__Material for this exercise__.
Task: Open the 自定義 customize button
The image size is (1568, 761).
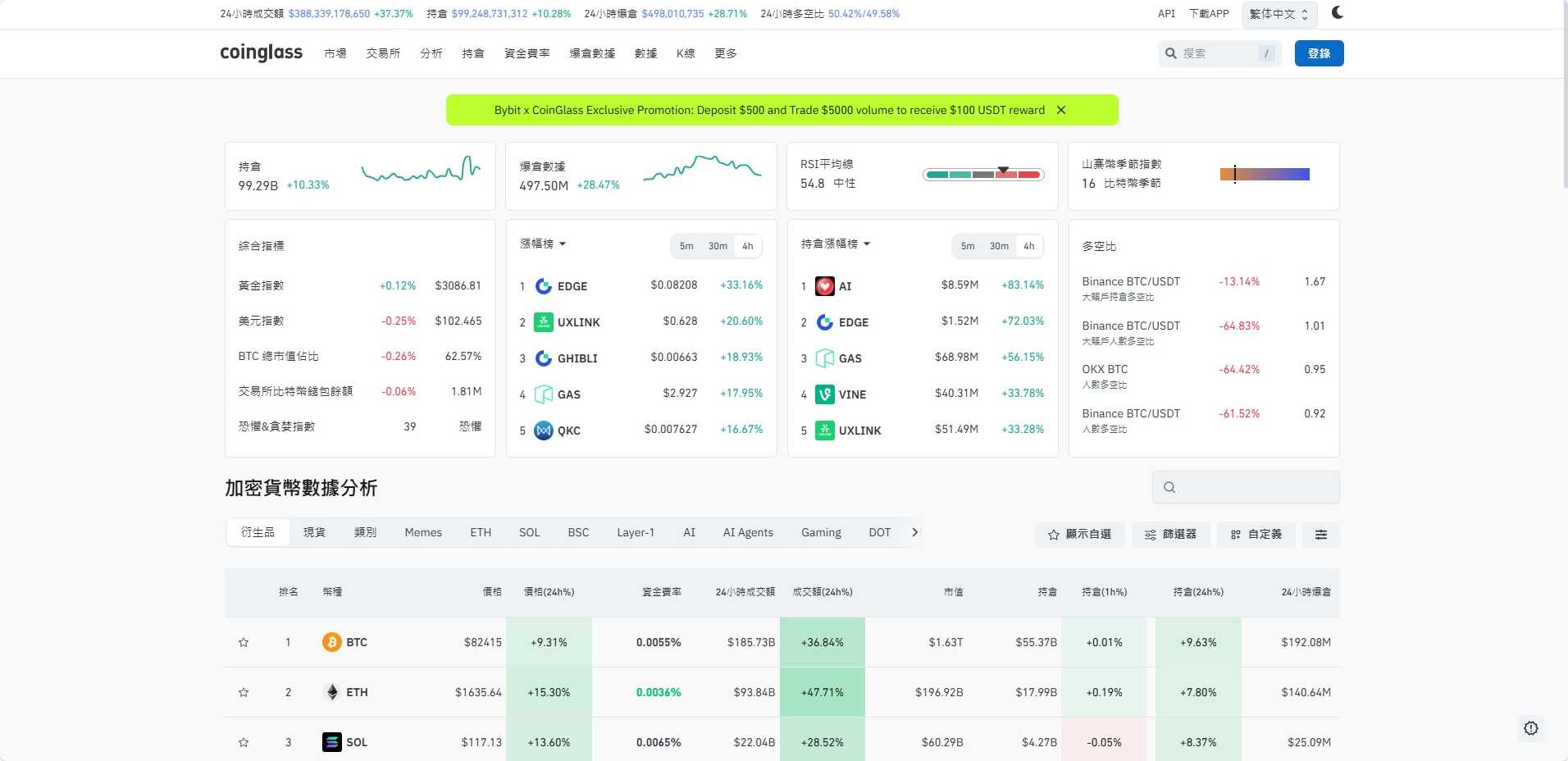Action: [x=1256, y=535]
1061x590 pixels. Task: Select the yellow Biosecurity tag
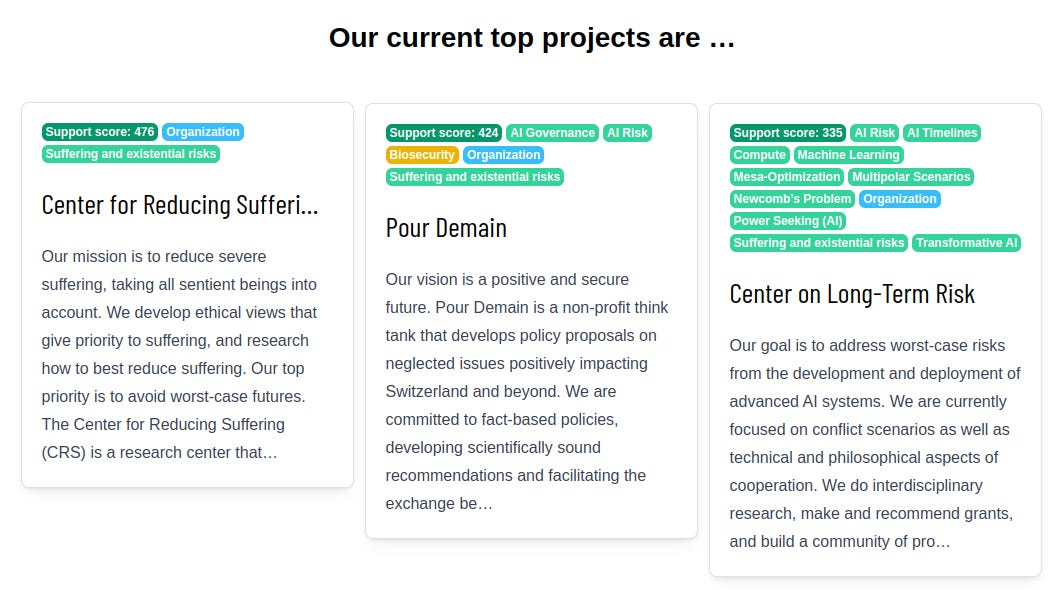[x=422, y=155]
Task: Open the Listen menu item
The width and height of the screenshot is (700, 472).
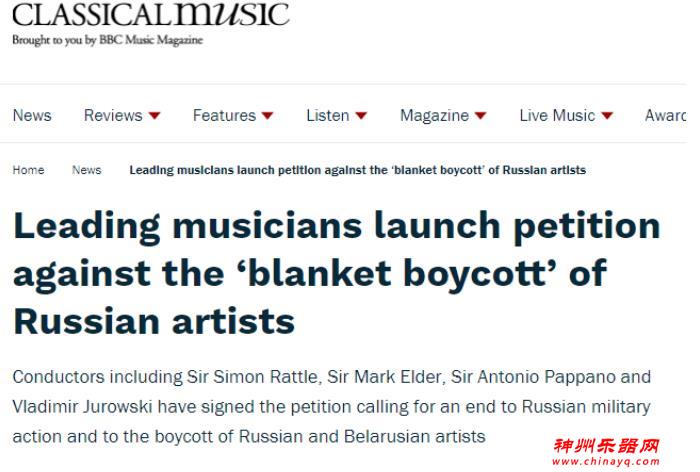Action: pyautogui.click(x=327, y=115)
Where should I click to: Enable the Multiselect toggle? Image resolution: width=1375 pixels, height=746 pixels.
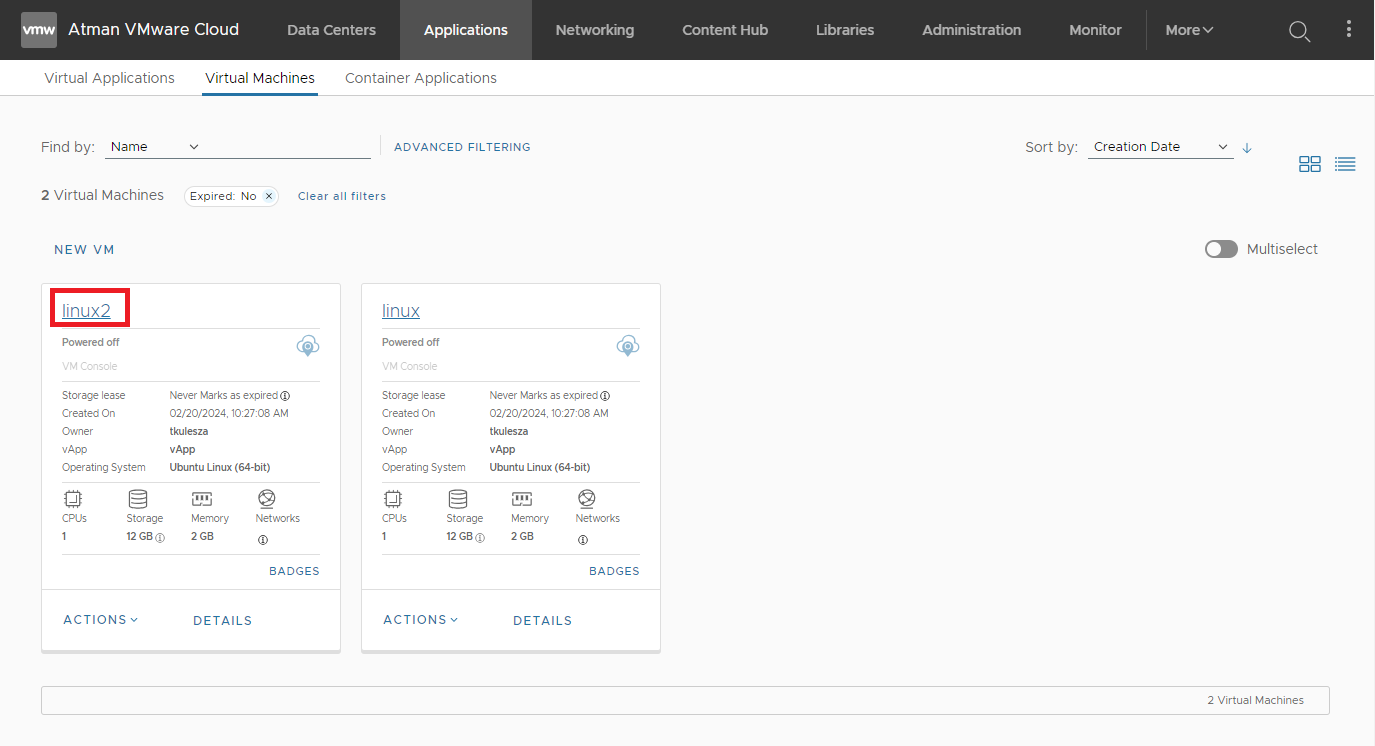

__Assignment__. Every entry above should be printed again exactly, except for the pictures.

__Result of this exercise__.
Task: Open the 自定義 customize button
The image size is (1568, 761).
Action: [x=1256, y=535]
1061x590 pixels. Task: Select the yellow Biosecurity tag
[x=422, y=155]
Task: Open the Listen menu item
The width and height of the screenshot is (700, 472).
Action: pyautogui.click(x=327, y=115)
Where should I click to: Enable the Multiselect toggle? Image resolution: width=1375 pixels, height=746 pixels.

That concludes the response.